● WHAT YOU ARE ASKED TO DO:
Copy the rows below word for word, starting at the line that contains "Viewport: 1200px width, 630px" and stopping after the line that contains "pos(816,398)".

● EXTRACTED INFORMATION:
......

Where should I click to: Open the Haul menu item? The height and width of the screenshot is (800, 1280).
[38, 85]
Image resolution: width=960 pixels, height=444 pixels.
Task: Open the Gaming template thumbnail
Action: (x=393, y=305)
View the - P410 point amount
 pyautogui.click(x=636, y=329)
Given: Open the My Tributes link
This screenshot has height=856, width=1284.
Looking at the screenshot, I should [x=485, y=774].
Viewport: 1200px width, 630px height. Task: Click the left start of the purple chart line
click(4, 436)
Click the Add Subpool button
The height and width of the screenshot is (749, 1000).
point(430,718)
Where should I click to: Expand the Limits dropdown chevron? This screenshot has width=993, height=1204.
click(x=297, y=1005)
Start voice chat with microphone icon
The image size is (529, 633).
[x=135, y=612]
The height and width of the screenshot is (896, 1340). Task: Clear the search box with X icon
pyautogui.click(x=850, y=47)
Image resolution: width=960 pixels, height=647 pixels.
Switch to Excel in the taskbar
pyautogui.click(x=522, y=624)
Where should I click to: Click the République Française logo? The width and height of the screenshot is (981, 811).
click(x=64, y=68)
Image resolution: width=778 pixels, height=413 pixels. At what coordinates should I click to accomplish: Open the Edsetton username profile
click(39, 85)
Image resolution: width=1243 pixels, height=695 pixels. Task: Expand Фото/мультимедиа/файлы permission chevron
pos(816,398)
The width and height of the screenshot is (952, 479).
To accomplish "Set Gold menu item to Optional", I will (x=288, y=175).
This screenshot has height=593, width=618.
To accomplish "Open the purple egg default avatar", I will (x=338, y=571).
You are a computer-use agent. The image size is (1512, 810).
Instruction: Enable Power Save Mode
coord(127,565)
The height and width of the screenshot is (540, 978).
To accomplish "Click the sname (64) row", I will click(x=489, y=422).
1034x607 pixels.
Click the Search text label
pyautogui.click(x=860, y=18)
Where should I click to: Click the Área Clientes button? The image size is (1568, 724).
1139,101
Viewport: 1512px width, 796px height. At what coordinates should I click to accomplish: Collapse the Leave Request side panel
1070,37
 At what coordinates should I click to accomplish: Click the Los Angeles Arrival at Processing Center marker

......

● OUTPUT OF THE EXERCISE:
Viewport: 1200px width, 630px height. Task: Click the left start of the purple chart line
click(4, 436)
Click the Add Subpool button
The height and width of the screenshot is (749, 1000).
point(430,718)
Where should I click to: Expand the Limits dropdown chevron? This screenshot has width=993, height=1204.
click(x=297, y=1005)
Start voice chat with microphone icon
The image size is (529, 633).
[x=135, y=612]
The height and width of the screenshot is (896, 1340). Task: Clear the search box with X icon
pyautogui.click(x=850, y=47)
Image resolution: width=960 pixels, height=647 pixels.
Switch to Excel in the taskbar
pyautogui.click(x=522, y=624)
Where should I click to: Click the République Française logo? The width and height of the screenshot is (981, 811).
click(x=64, y=68)
Image resolution: width=778 pixels, height=413 pixels. At what coordinates should I click to accomplish: Open the Edsetton username profile
click(39, 85)
Image resolution: width=1243 pixels, height=695 pixels. Task: Expand Фото/мультимедиа/файлы permission chevron
pos(816,398)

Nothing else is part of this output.